Screen grounding rows
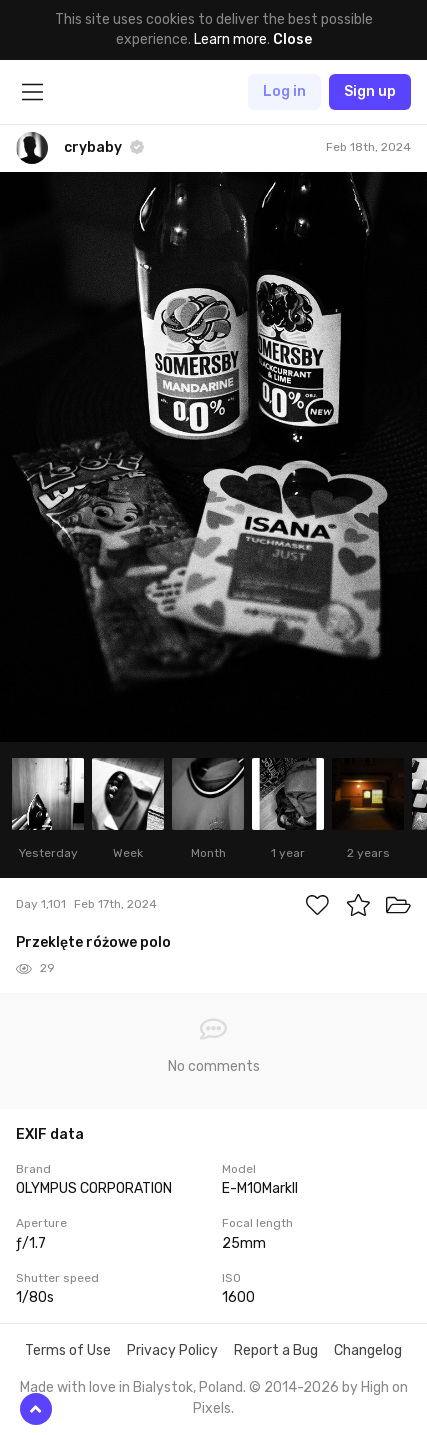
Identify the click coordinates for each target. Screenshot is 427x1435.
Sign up (370, 91)
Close (292, 39)
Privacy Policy (172, 1350)
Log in (284, 91)
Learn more (230, 39)
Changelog (368, 1350)
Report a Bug (276, 1350)
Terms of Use (68, 1350)
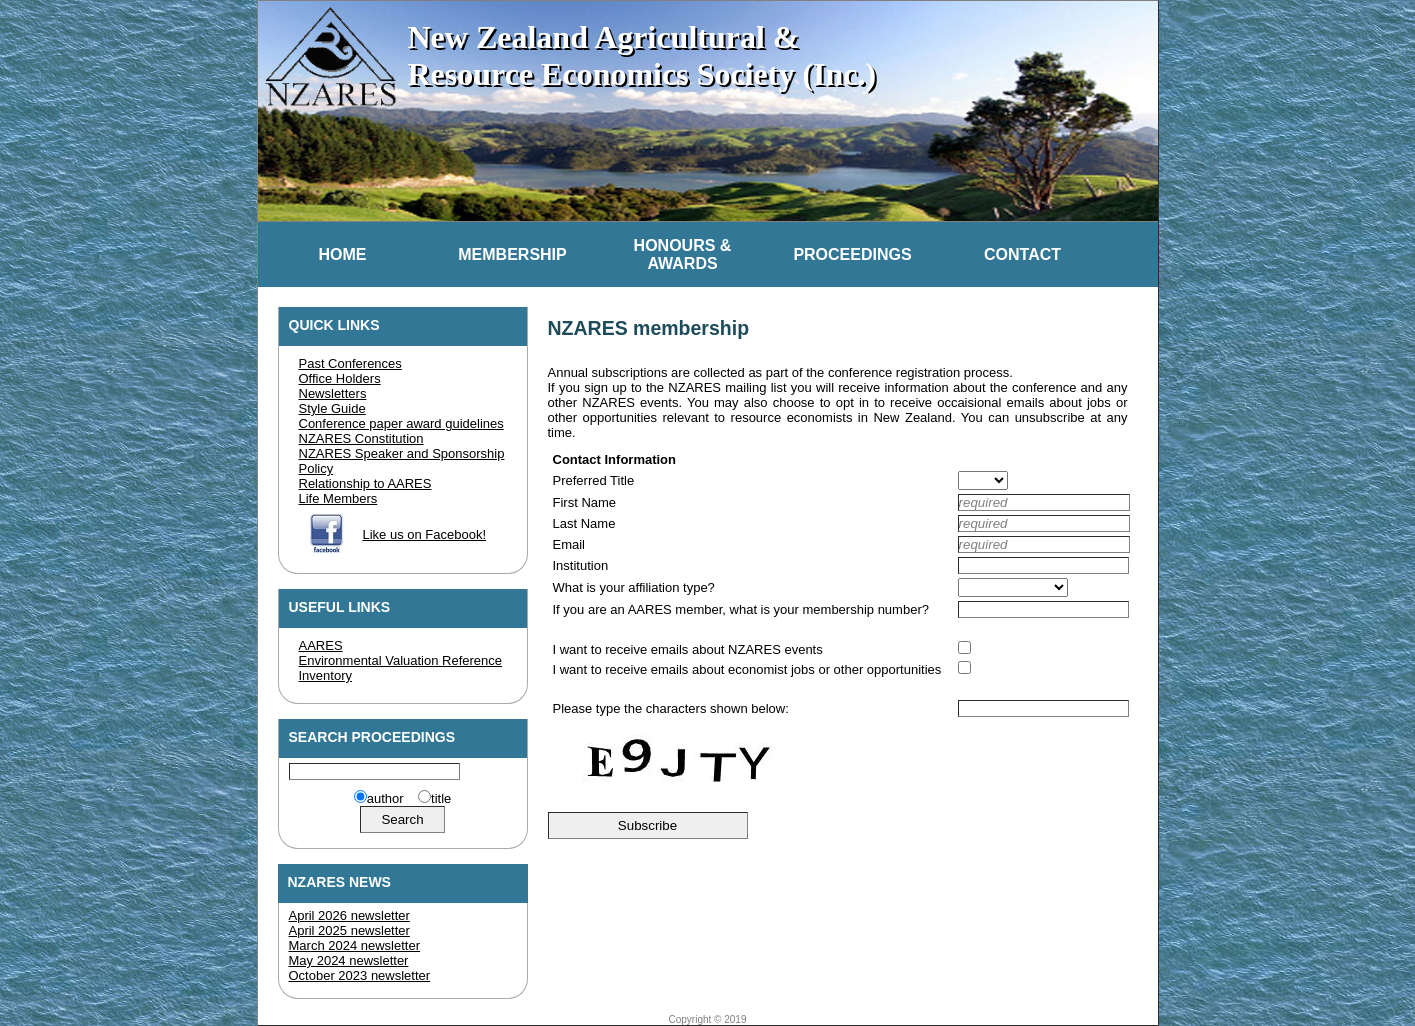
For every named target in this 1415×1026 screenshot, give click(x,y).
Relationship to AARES (365, 483)
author (385, 798)
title (441, 798)
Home (343, 254)
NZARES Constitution (361, 438)
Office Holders (340, 378)
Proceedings (852, 254)
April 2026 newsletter (349, 915)
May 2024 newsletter (349, 960)
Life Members (338, 498)
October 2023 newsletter (360, 975)
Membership (512, 254)
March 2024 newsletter (355, 945)
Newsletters (333, 393)
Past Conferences (350, 363)
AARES (321, 645)
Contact (1022, 254)
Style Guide (332, 408)
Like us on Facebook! (425, 534)
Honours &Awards (683, 254)
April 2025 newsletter (349, 930)
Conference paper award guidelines (401, 423)
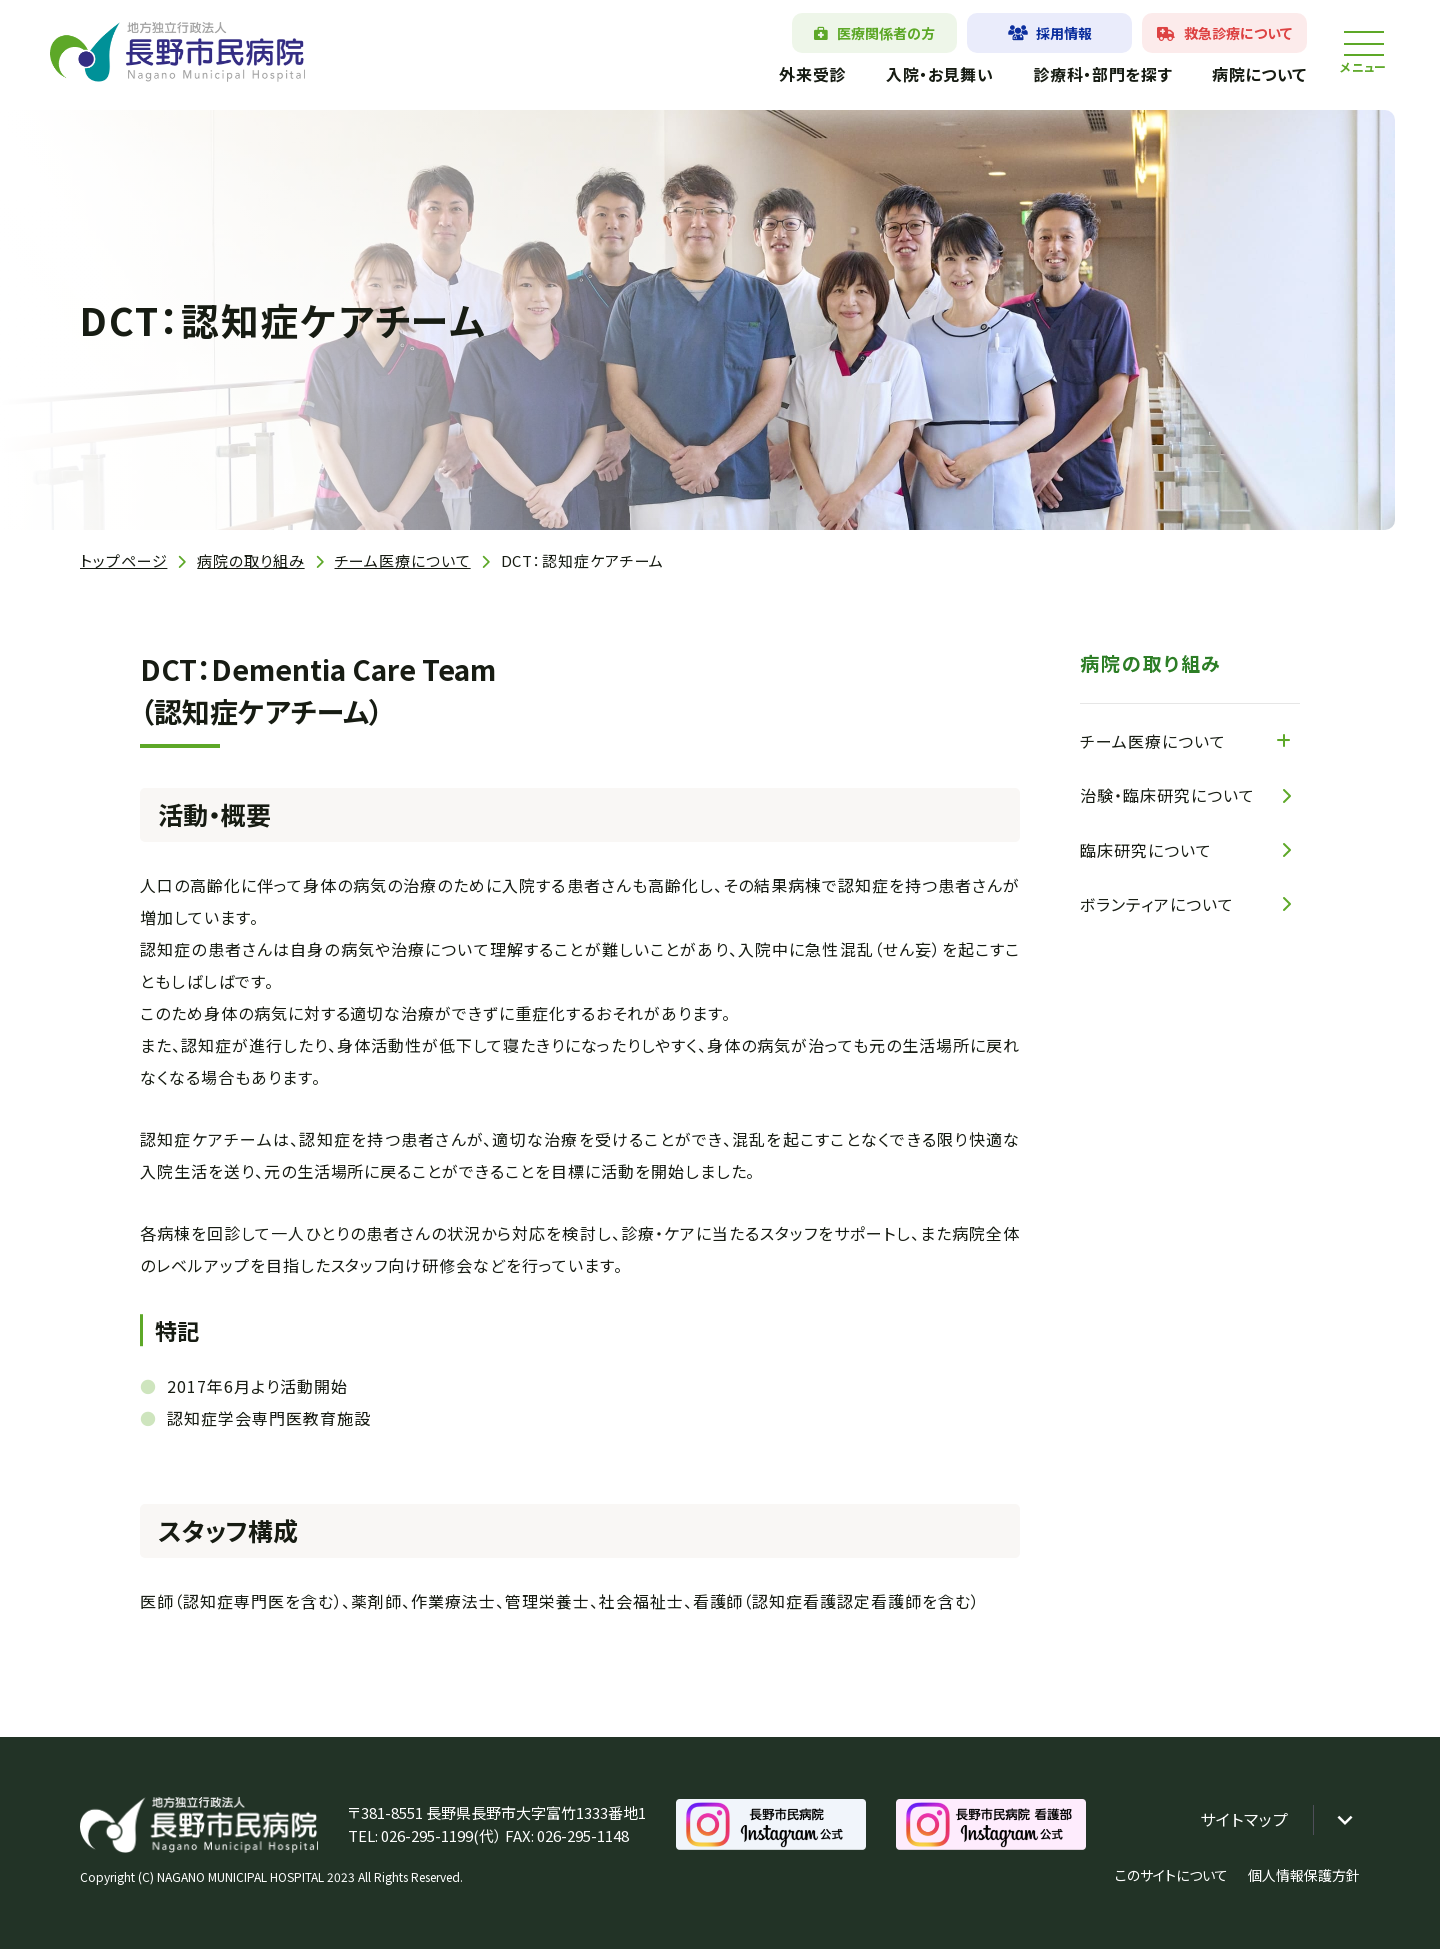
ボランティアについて (1157, 904)
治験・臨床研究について (1167, 795)
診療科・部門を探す (1102, 74)
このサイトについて (1171, 1875)
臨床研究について (1146, 850)
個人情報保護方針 (1304, 1875)
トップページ (123, 560)
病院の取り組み (250, 560)
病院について (1259, 74)
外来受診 (812, 74)
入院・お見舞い (939, 74)
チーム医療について (403, 560)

▸ **PROBLEM STATEMENT**
Rescale the rows starting with the line containing "Style Guide (332, 408)" and going on through the last of the rows, both ends included. Give each of those lines again, requests included, with every answer coordinate multiplied by 1.35 and rounded to a whole number (halves up), and leave the pictures out.

▸ **ANSWER IN FULL**
Style Guide (448, 551)
Like us on Facebook! (574, 721)
Honours &Awards (922, 343)
April 2025 newsletter (471, 1256)
Conference paper award guidelines (541, 571)
ボランティアについて (1562, 1220)
治験・臨床研究について (1575, 1073)
診療科・部門を探す (1488, 100)
このサイトについて (1581, 2531)
臨床研究について (1547, 1148)
個人情報保護方針 (1760, 2531)
トップページ (166, 756)
病院の取り組み (338, 756)
病院について (1700, 100)
外来受診 (1096, 100)
入院・お見舞い (1268, 100)
チーム医療について (544, 756)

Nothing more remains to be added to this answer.